Despite Positive Study Results, Triple Therapy Rarely Used in RA

August 19, 2016

Triple therapy in RA is infrequent, despite mounting evidence that this more cost-effective option might be as effective as treatment intensification with biologic disease-modifying antirheumatic drugs.

Rheumatoid arthritis (RA) treatment intensification to triple therapy, with methotrexate, sulfasalazine and hydroxychloroquine, is infrequent. That’s despite mounting evidence that this more cost-effective option might be as effective as rheumatoid arthritis treatment intensification with biologic disease-modifying antirheumatic drugs (DMARDs), according to a new study.

Researchers looked at Aetna U.S. insurance claims data from 2009 to 2014 to study patterns of intensification to triple therapy in rheumatoid arthritis patients after they had been treated initially with nonbiologic prescriptions.

Analyzing a total of 24,576 patients with prescriptions for nonbiologic DMARDs, the researchers found that while 89 percent of those studied were initially prescribed methotrexate, sulfasalazine or hydroxychloroquine, only 0.7 to 0.9 percent went on to receive triple therapy for their rheumatoid arthritis. Among the patients in the database, rheumatoid arthritis treatment was intensified to biologic DMARDs in 2,739 patients, or 11.1 percent. Put another way, of the patients whose rheumatoid arthritis treatment was intensified, 93.8 percent received biologic DMARDs.

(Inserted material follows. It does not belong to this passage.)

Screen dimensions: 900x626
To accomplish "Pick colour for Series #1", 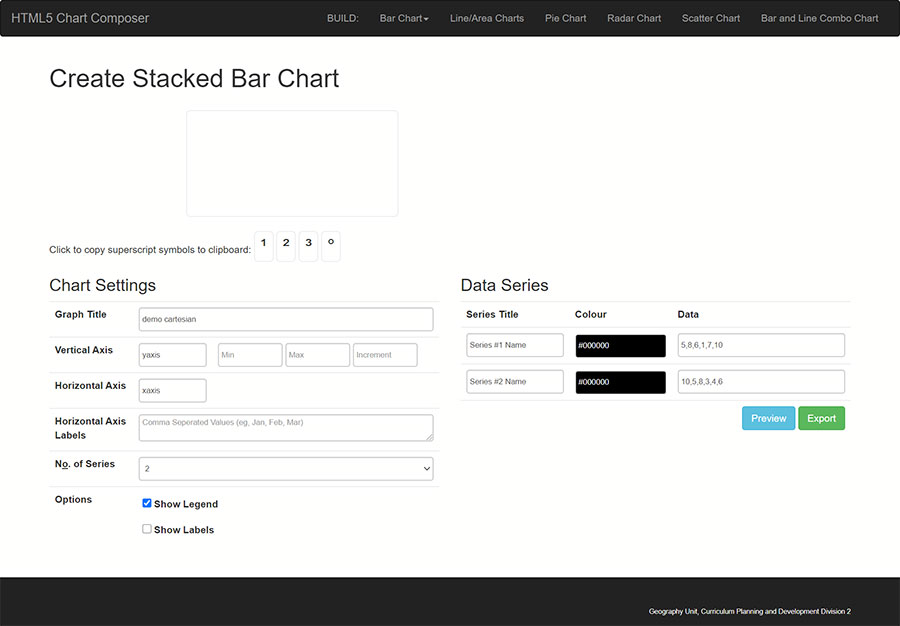I will point(620,345).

Physicians’ use of triple therapy for rheumatoid arthritis in routine clinical practice didn’t increase, despite the publishing of seminal randomized controlled trials showing similar efficacy between triple therapy and biologic DMARDs during the study period.

The researchers point to factors that seem to make physicians more or less inclined to prescribe triple therapy. Where patients lived made a difference. For example, rheumatoid arthritis patients in the Northeast whose treatment was intensified were 33 percent less likely to use triple therapy compared to patients in the South. There was a trend toward more use of triple therapy with increasing patient age. Rheumatoid arthritis patients who received glucocorticoids in the 180 days before intensification were more likely to receive triple therapy. And those initially prescribed combination nonbiologic DMARDs were significantly more likely to receive triple therapy.

Patients who had serious infections or had received antimicrobial agents before intensification were not more likely to be prescribed triple therapy, despite the serious infection risk associated with biologic DMARDs.

The authors, who include two employees of CVS Health and on employee of Aetna, write that there are several study limitations.

“Since our study included insurance beneficiaries throughout the entire U.S., our findings may reflect routine clinical care for patients with RA. However, because all of the patients in our study were insured, the findings may not be generalizable to underinsured or uninsured patients, for whom generic oral drugs may be a preferable option,” they write.

Because of this and other limitations, the findings might actually overestimate triple therapy use in U.S. rheumatoid arthritis patients. More research needs to be done looking at barriers to and facilitators of triple therapy use in rheumatoid arthritis, according to the study.

 

References:

Sparks JA, Krumme AA. et al. “Brief Report: Intensification to Triple Therapy After Treatment With Nonbiologic Disease-Modifying Antirheumatic Drugs for Rheumatoid Arthritis in the United States From 2009 to 2014,” Arthritis and Rheumatology. July 2016. DOI: 10.1002/art.39617.